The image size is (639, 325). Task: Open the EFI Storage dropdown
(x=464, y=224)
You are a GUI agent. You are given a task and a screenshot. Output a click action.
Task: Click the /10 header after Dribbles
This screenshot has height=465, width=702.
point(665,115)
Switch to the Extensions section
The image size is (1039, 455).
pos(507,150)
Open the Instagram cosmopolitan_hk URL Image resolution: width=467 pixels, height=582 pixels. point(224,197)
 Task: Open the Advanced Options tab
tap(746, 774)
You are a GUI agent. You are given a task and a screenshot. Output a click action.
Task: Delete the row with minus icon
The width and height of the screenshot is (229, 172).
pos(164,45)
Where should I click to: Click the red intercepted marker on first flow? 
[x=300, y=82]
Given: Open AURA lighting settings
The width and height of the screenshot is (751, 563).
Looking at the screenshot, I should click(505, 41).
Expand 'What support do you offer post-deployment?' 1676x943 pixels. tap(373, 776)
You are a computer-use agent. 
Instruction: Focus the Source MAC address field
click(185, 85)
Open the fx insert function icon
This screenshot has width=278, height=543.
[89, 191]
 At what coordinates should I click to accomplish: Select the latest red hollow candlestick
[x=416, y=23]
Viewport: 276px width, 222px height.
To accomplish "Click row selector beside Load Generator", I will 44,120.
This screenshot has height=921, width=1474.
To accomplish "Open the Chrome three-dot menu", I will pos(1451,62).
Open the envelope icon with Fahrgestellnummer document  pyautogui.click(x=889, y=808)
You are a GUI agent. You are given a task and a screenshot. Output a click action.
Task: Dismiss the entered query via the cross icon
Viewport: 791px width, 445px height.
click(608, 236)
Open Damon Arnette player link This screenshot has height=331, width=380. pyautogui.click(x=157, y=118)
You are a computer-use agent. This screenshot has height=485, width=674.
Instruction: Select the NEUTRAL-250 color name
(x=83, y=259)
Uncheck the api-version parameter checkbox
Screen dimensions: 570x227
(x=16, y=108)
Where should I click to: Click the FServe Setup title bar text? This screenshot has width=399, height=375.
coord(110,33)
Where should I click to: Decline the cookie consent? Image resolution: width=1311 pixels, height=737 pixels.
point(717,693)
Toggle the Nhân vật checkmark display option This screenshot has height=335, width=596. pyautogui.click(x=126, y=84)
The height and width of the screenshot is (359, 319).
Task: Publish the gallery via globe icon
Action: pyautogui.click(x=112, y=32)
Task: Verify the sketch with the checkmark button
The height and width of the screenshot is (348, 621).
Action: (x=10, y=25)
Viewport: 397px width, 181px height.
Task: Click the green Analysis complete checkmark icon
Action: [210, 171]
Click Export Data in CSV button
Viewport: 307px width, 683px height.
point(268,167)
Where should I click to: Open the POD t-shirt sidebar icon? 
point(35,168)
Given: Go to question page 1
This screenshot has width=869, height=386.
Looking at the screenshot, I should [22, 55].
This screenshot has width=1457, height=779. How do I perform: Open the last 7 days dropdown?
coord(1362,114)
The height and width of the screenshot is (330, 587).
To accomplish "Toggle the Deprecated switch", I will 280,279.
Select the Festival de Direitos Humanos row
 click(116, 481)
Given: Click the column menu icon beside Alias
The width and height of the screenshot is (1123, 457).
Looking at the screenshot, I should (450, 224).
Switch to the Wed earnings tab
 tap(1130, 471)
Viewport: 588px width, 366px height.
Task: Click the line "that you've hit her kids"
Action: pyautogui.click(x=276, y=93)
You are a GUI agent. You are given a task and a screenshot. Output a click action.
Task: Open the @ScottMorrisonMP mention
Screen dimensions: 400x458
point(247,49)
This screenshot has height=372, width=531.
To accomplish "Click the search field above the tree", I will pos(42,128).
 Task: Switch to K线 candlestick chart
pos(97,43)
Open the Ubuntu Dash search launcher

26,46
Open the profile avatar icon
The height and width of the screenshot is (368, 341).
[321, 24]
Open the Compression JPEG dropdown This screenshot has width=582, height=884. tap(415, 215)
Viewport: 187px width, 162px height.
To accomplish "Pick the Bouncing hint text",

^^^^^^^^^^^^^^^^

Copy out all of the rows above, line for line, without changing anything.

**Exercise result**
The image size is (639, 325). Task: Open the EFI Storage dropdown
(x=464, y=224)
You are a GUI agent. You are given a task and a screenshot. Output a click action.
Task: Click the /10 header after Dribbles
This screenshot has height=465, width=702.
point(665,115)
Switch to the Extensions section
The image size is (1039, 455).
pos(507,150)
Open the Instagram cosmopolitan_hk URL Image resolution: width=467 pixels, height=582 pixels. point(224,197)
 Task: Open the Advanced Options tab
tap(746, 774)
You are a GUI agent. You are given a task and a screenshot. Output a click action.
Task: Delete the row with minus icon
The width and height of the screenshot is (229, 172).
pos(164,45)
Where should I click to: Click the red intercepted marker on first flow? 
[x=300, y=82]
Given: Open AURA lighting settings
The width and height of the screenshot is (751, 563).
Looking at the screenshot, I should click(505, 41).
Expand 'What support do you offer post-deployment?' 1676x943 pixels. tap(373, 776)
You are a computer-use agent. 
Instruction: Focus the Source MAC address field
click(185, 85)
Open the fx insert function icon
This screenshot has width=278, height=543.
[89, 191]
 At what coordinates should I click to accomplish: Select the latest red hollow candlestick
[x=416, y=23]
Viewport: 276px width, 222px height.
To accomplish "Click row selector beside Load Generator", I will 44,120.
This screenshot has height=921, width=1474.
To accomplish "Open the Chrome three-dot menu", I will pos(1451,62).
Open the envelope icon with Fahrgestellnummer document  pyautogui.click(x=889, y=808)
You are a GUI agent. You are given a task and a screenshot. Output a click action.
Task: Dismiss the entered query via the cross icon
Viewport: 791px width, 445px height.
click(608, 236)
Open Damon Arnette player link This screenshot has height=331, width=380. pyautogui.click(x=157, y=118)
You are a computer-use agent. This screenshot has height=485, width=674.
Instruction: Select the NEUTRAL-250 color name
(x=83, y=259)
Uncheck the api-version parameter checkbox
Screen dimensions: 570x227
(x=16, y=108)
Where should I click to: Click the FServe Setup title bar text? This screenshot has width=399, height=375.
coord(110,33)
Where should I click to: Decline the cookie consent? Image resolution: width=1311 pixels, height=737 pixels.
point(717,693)
Toggle the Nhân vật checkmark display option This screenshot has height=335, width=596. pyautogui.click(x=126, y=84)
The height and width of the screenshot is (359, 319).
Task: Publish the gallery via globe icon
Action: pyautogui.click(x=112, y=32)
Task: Verify the sketch with the checkmark button
The height and width of the screenshot is (348, 621).
Action: (x=10, y=25)
Viewport: 397px width, 181px height.
Task: Click the green Analysis complete checkmark icon
Action: [210, 171]
Click Export Data in CSV button
Viewport: 307px width, 683px height.
point(268,167)
Where should I click to: Open the POD t-shirt sidebar icon? 
point(35,168)
Given: Go to question page 1
This screenshot has width=869, height=386.
Looking at the screenshot, I should [22, 55].
This screenshot has width=1457, height=779. How do I perform: Open the last 7 days dropdown?
coord(1362,114)
The height and width of the screenshot is (330, 587).
To accomplish "Toggle the Deprecated switch", I will 280,279.
Select the Festival de Direitos Humanos row
 click(116, 481)
Given: Click the column menu icon beside Alias
The width and height of the screenshot is (1123, 457).
Looking at the screenshot, I should (450, 224).
Switch to the Wed earnings tab
 tap(1130, 471)
Viewport: 588px width, 366px height.
Task: Click the line "that you've hit her kids"
Action: pyautogui.click(x=276, y=93)
You are a GUI agent. You are given a task and a screenshot. Output a click action.
Task: Open the @ScottMorrisonMP mention
Screen dimensions: 400x458
point(247,49)
This screenshot has height=372, width=531.
To accomplish "Click the search field above the tree", I will pos(42,128).
 Task: Switch to K线 candlestick chart
pos(97,43)
Open the Ubuntu Dash search launcher

26,46
Open the profile avatar icon
The height and width of the screenshot is (368, 341).
[321, 24]
Open the Compression JPEG dropdown This screenshot has width=582, height=884. tap(415, 215)
Viewport: 187px width, 162px height.
To accomplish "Pick the Bouncing hint text",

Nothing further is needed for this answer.